Suppose you are building an internal assistant on a 13B model for 25 concurrent users. In Step 1 you classify it as interactive inference. In Step 2, 13B at FP16 is 26 GB plus overhead, around 33 GB — too big for a 24 GB card. In Step 4 you quantize to 4-bit, dropping it to roughly 9 GB. Re-running Step 2 confirms it now fits a 24 GB card with headroom. Step 3 says batching across 25 users keeps one GPU busy. Step 6, with sporadic daytime use, points to renting rather than owning. Step 7's test run confirms real VRAM and throughput. Steps 8 and 9 add a shutdown timer and a dashboard.
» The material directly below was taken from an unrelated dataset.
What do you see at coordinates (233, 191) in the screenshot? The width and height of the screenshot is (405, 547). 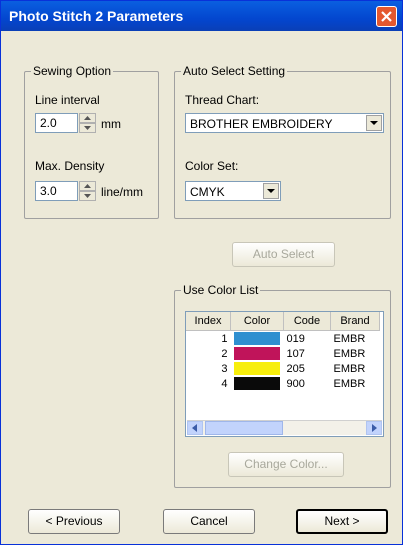 I see `color-set-select: CMYK` at bounding box center [233, 191].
One careful pass, one cheap GPU, no surprises.
Frequently Asked Questions
What if my memory estimate is borderline?
Round up and add a buffer, or quantize one step further to create headroom. A model that barely fits will fail the moment context length grows, so leave margin rather than running at the edge.
Should I optimize before or after choosing hardware?
Before. Quantization and model choice can change which GPU tier you need entirely. Sizing hardware first and optimizing later means you buy capacity you do not use.
How do I estimate utilization if I have no usage data yet?
Make a conservative guess, choose a rentable option, and measure real utilization for a week or two. Switch to owned hardware only after the data justifies it. Renting first de-risks the decision.
Do I really need a test run?
Yes. Estimates are directional, not exact. A short validation run on real data catches surprises in memory use and speed before they become expensive production incidents.
Can I follow these steps for fine-tuning too?
Yes, with one change: use the training memory multiplier (16–20× parameters) in Step 2 instead of the inference one. Fine-tuning is closer to training than to inference in its hardware demands.
Key Takeaways
- Define the workload type and model size before discussing any hardware.
- Calculate VRAM first — it is the gate that decides whether anything else matters.
- Optimize with quantization and model choice before sizing, since it changes the answer.
- Match GPU tier to your worst-case need, not your average.
- Choose buy-versus-rent based on honest sustained-utilization estimates, not optimism.
- Always validate with a small test run before provisioning at full scale.